• _ENTRIES SHOWN_:
───

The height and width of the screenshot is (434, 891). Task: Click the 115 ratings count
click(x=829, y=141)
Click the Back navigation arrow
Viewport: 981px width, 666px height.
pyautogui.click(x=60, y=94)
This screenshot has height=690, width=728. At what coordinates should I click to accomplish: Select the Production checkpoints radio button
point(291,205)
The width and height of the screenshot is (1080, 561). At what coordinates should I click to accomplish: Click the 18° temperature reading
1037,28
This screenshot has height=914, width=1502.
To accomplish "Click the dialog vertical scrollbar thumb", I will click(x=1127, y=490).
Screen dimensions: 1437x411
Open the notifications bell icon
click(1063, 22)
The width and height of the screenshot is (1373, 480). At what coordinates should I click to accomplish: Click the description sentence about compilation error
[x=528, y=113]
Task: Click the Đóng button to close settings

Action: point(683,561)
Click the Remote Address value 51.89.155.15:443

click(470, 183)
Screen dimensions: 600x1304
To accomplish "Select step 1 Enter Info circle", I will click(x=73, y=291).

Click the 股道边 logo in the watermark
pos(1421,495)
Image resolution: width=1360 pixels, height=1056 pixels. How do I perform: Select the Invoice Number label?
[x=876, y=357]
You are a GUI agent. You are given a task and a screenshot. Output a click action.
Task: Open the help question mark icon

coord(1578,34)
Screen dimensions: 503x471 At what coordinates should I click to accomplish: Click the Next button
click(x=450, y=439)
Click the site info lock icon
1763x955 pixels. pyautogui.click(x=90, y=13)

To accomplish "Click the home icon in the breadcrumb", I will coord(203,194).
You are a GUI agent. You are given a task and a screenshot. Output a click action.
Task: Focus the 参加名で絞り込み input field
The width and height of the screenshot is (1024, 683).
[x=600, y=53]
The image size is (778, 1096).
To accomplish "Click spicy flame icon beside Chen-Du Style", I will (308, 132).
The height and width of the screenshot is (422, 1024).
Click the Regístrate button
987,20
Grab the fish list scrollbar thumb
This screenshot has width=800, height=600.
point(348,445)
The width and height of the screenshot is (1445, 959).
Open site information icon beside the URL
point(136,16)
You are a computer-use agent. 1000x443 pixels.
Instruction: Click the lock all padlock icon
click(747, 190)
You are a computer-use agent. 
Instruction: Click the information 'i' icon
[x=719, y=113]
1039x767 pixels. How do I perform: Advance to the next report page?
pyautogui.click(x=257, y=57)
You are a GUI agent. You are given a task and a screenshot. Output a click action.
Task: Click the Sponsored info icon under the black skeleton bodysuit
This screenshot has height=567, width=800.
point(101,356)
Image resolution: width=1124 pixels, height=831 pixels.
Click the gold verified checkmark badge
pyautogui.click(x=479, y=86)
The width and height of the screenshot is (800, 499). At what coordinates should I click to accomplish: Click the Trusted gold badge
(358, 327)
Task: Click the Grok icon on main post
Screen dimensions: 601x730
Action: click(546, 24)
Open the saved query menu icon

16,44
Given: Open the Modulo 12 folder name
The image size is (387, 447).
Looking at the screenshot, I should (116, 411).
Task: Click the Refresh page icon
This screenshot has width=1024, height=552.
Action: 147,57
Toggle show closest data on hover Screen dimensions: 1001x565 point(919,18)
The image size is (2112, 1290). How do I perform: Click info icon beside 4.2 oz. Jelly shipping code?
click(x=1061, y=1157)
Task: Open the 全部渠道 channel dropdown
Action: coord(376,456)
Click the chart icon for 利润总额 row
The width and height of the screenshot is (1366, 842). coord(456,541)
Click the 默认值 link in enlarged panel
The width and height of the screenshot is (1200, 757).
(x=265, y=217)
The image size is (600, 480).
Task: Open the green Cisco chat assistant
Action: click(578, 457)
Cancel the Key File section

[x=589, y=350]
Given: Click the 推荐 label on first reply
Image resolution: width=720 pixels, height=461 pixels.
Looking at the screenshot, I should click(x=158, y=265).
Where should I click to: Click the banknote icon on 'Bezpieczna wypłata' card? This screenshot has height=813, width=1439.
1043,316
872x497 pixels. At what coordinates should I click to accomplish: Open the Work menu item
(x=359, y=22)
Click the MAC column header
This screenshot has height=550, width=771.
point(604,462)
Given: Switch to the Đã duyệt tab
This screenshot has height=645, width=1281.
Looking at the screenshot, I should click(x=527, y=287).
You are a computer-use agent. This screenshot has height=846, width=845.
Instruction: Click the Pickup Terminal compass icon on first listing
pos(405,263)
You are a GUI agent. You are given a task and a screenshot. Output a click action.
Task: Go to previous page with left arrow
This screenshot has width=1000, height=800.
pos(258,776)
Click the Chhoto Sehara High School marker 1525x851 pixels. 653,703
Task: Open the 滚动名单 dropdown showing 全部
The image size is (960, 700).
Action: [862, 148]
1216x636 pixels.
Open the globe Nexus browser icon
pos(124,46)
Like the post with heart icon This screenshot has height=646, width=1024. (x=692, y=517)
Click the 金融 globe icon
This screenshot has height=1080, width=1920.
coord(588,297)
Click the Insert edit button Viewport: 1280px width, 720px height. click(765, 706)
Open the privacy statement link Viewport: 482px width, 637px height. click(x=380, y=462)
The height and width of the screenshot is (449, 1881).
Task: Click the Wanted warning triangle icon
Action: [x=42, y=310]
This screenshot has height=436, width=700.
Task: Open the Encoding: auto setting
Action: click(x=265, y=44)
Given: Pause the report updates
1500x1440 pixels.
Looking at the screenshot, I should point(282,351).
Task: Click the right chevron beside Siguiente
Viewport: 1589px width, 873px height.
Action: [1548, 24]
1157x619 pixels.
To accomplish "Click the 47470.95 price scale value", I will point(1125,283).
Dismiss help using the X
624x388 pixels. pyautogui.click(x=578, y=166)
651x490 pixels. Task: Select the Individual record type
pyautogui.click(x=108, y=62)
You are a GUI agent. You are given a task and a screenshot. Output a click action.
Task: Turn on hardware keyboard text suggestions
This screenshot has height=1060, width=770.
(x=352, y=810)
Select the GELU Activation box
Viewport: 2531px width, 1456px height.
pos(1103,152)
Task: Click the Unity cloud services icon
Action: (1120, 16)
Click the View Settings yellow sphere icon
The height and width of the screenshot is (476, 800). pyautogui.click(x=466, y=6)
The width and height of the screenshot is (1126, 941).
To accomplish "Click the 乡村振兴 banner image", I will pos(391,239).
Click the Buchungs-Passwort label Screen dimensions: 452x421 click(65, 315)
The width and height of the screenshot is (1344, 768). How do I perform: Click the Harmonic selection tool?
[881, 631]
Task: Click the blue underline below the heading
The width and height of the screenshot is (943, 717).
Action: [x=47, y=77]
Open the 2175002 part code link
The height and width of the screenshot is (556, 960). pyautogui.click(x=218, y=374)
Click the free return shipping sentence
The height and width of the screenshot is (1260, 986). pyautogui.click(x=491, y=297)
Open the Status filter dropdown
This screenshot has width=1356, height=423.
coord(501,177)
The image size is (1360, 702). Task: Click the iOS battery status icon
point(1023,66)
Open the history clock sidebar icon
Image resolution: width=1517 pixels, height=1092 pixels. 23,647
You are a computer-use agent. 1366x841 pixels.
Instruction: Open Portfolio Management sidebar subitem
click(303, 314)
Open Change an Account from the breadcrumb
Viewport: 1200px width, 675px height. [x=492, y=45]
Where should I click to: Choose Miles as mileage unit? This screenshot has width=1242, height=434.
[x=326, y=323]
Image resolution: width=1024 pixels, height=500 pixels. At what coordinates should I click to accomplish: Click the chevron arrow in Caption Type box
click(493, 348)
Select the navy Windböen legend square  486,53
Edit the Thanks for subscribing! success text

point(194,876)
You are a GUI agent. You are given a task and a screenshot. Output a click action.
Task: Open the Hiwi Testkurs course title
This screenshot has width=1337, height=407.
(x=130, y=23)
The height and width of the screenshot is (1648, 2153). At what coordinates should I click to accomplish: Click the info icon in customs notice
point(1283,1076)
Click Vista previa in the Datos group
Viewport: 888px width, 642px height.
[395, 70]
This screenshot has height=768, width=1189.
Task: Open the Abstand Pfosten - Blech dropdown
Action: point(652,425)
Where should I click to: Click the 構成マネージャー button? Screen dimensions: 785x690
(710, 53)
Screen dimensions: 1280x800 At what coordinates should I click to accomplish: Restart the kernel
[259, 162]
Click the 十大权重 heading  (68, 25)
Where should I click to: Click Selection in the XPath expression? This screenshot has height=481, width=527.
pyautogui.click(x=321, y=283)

───

• _AIM OF THE EXERCISE_: Your answer must be one number: how many lines of the entries hold the string "scrollbar".

• _EXERCISE OUTPUT_: 2